Segment Open

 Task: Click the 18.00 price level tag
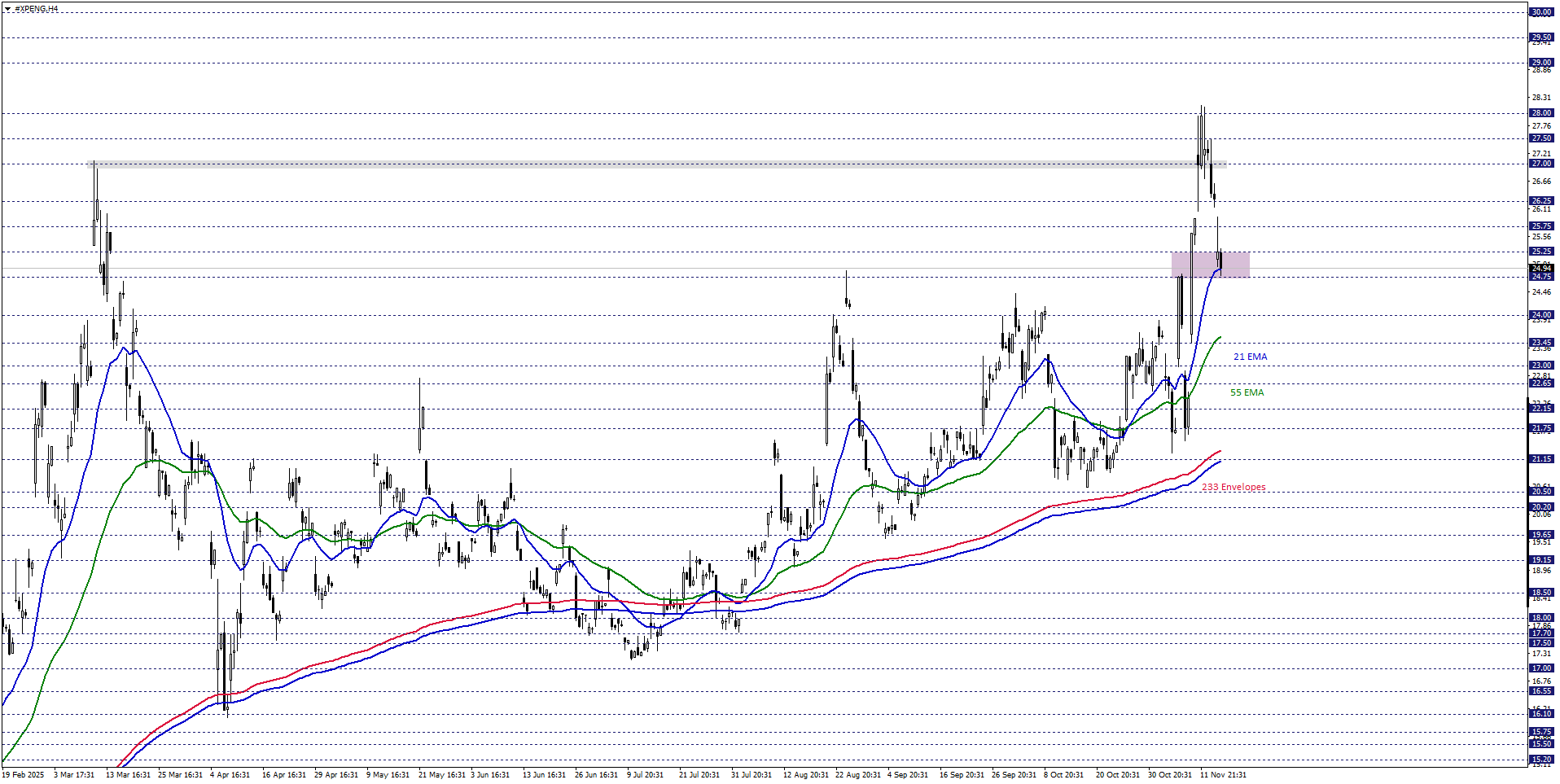click(1541, 618)
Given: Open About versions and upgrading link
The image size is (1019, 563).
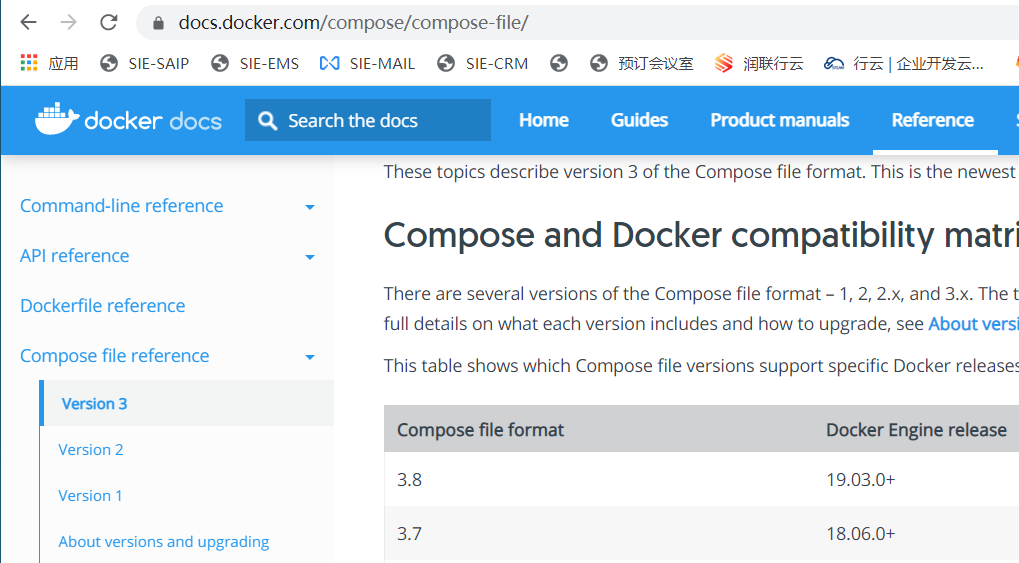Looking at the screenshot, I should [x=163, y=542].
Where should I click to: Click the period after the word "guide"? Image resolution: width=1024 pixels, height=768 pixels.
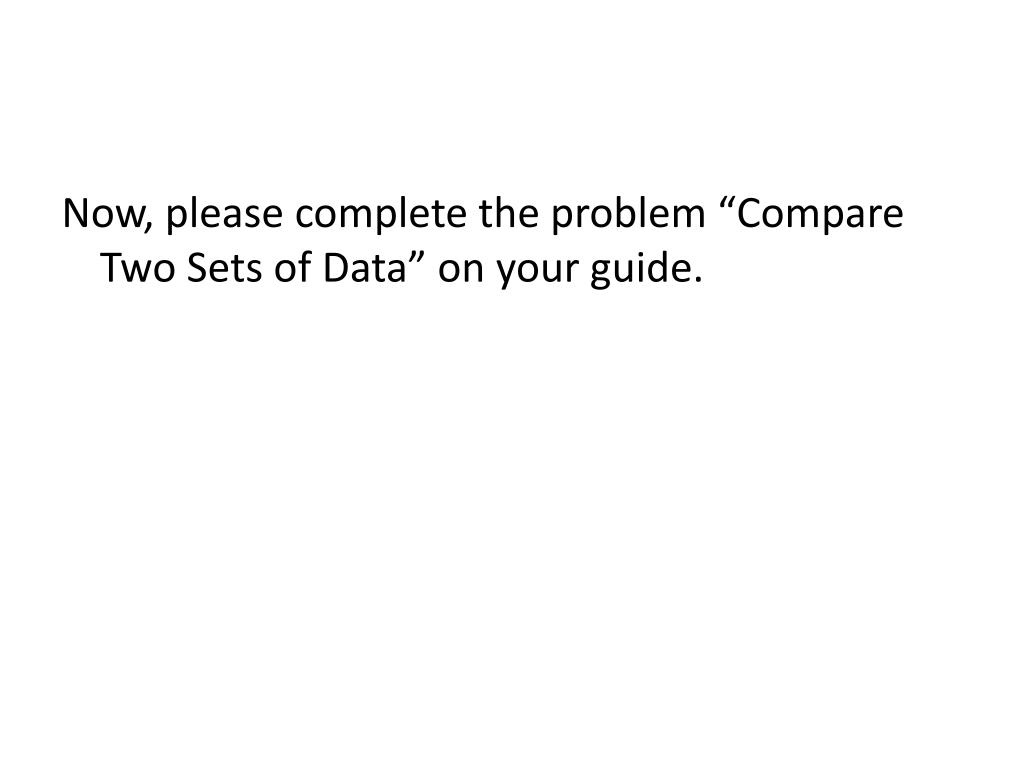click(x=695, y=280)
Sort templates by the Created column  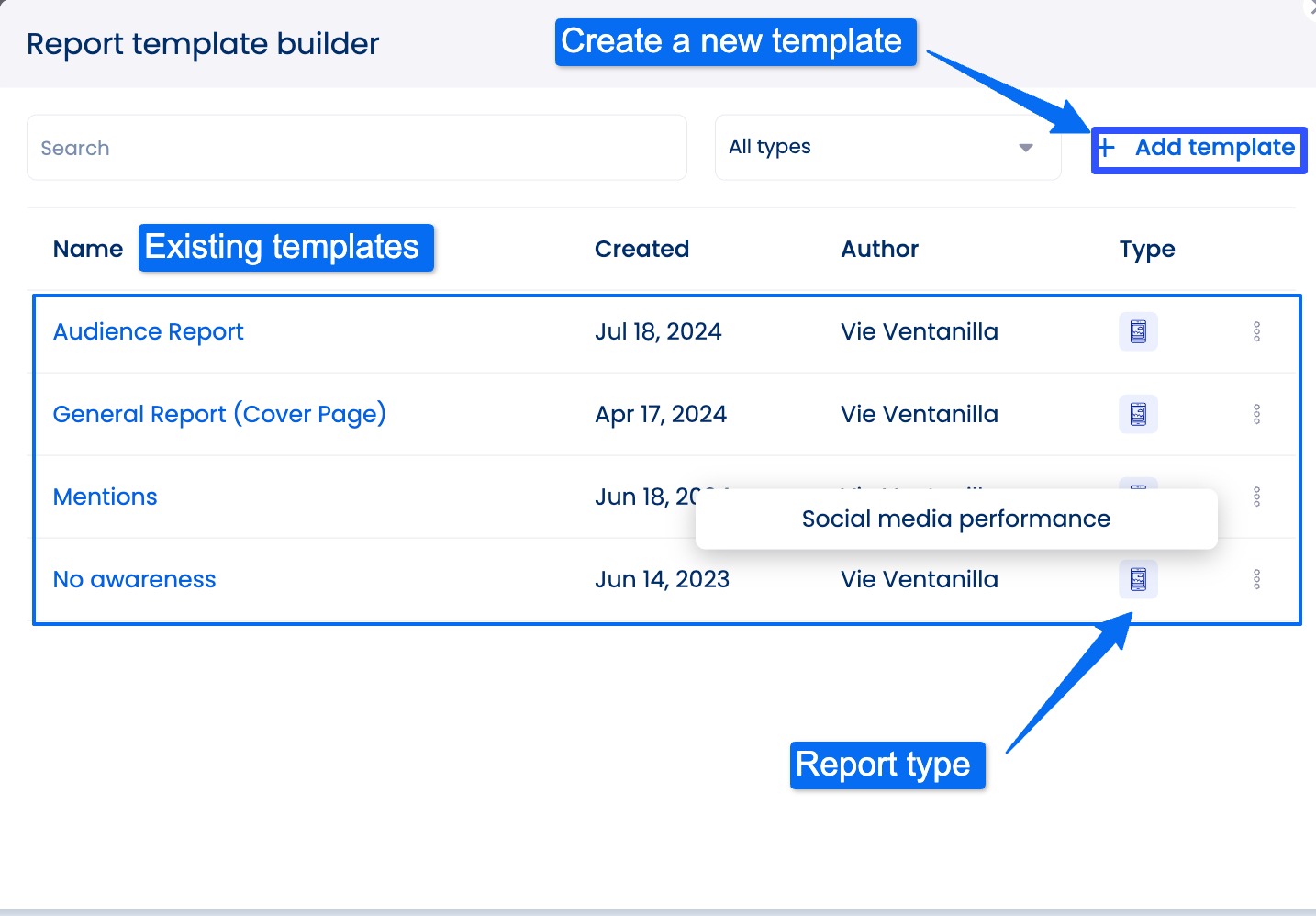[641, 249]
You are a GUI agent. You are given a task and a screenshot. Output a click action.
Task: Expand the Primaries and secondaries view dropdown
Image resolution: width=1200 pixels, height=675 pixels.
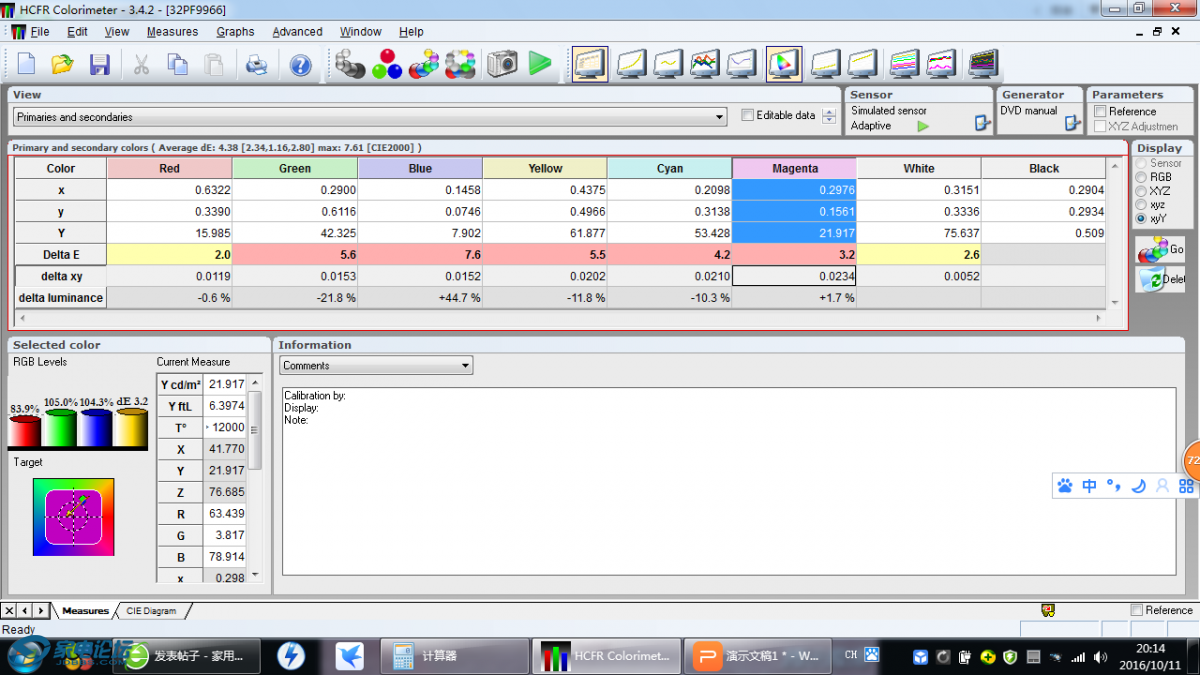click(x=719, y=117)
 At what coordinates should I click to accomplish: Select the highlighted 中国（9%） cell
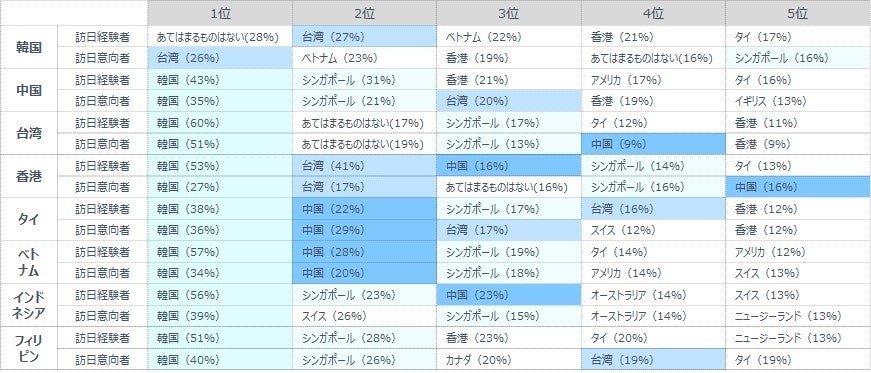[653, 144]
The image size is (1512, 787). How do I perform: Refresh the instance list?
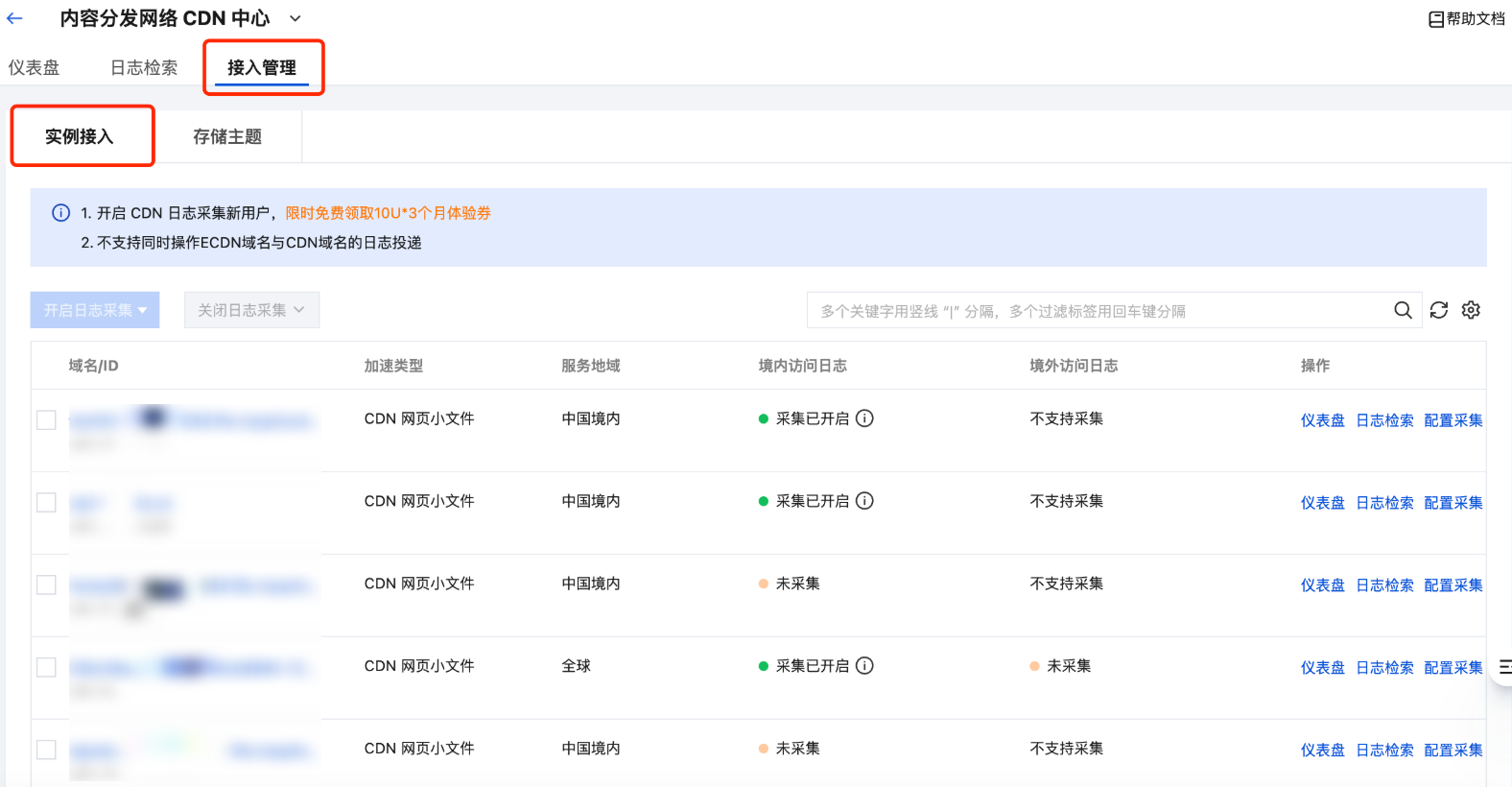pos(1438,310)
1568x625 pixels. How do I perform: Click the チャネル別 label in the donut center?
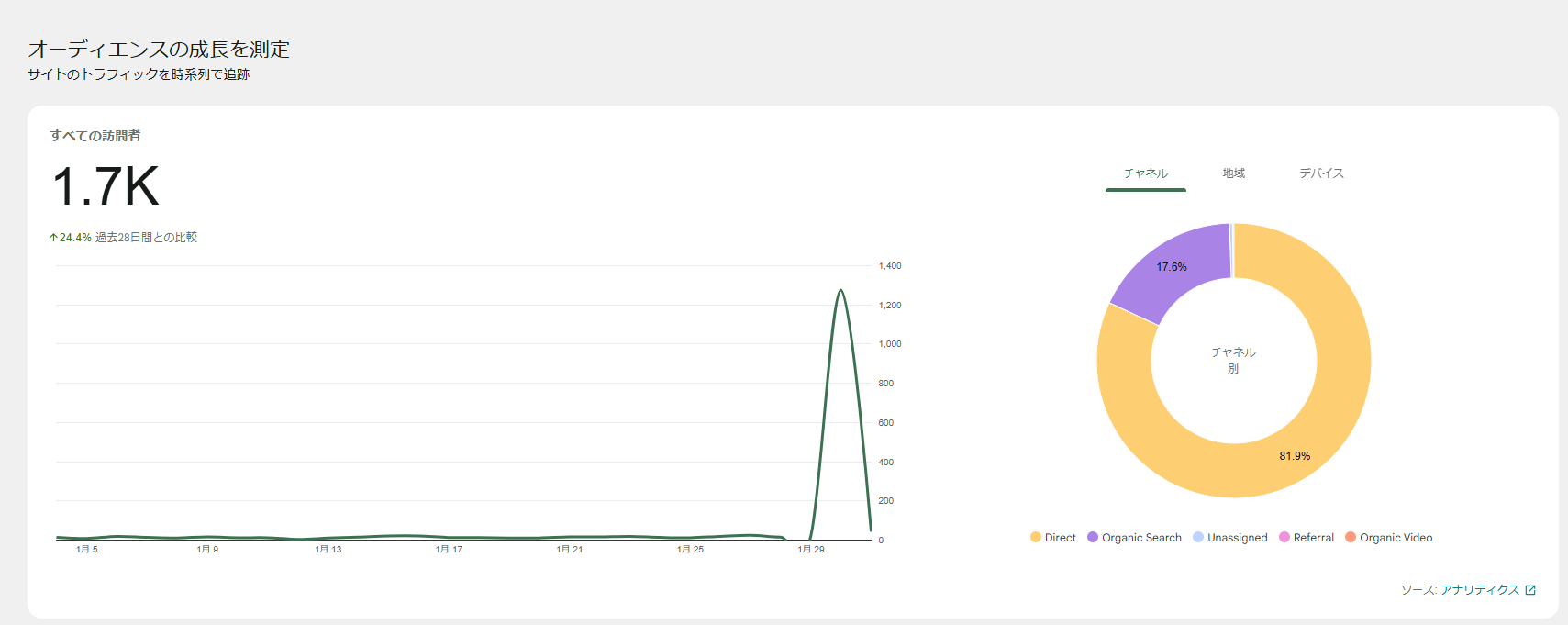[1233, 360]
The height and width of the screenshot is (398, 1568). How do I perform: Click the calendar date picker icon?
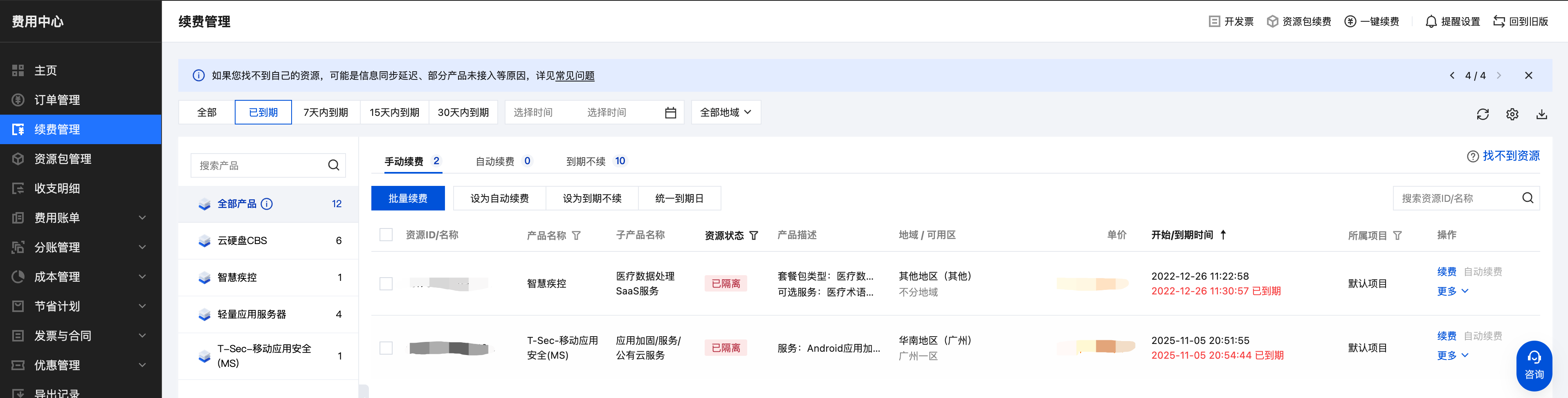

Segment Closed

## Required work
Each line from the one containing "You are a GUI" through the end of the listing is to be set down exactly, with all pictures left out.

## Exercise solution
You are a GUI agent. You are given a task and a screenshot. Output a click action.
Task: Expand the Primaries and secondaries view dropdown
Image resolution: width=1200 pixels, height=675 pixels.
click(x=719, y=117)
 At what coordinates should I click to accomplish: Select the highlighted 中国（9%） cell
[653, 144]
The image size is (1512, 787). How do I perform: Refresh the instance list?
pos(1438,310)
1568x625 pixels. How do I perform: Click the チャネル別 label in the donut center?
[1233, 360]
The height and width of the screenshot is (398, 1568). How do I perform: Click the calendar date picker icon?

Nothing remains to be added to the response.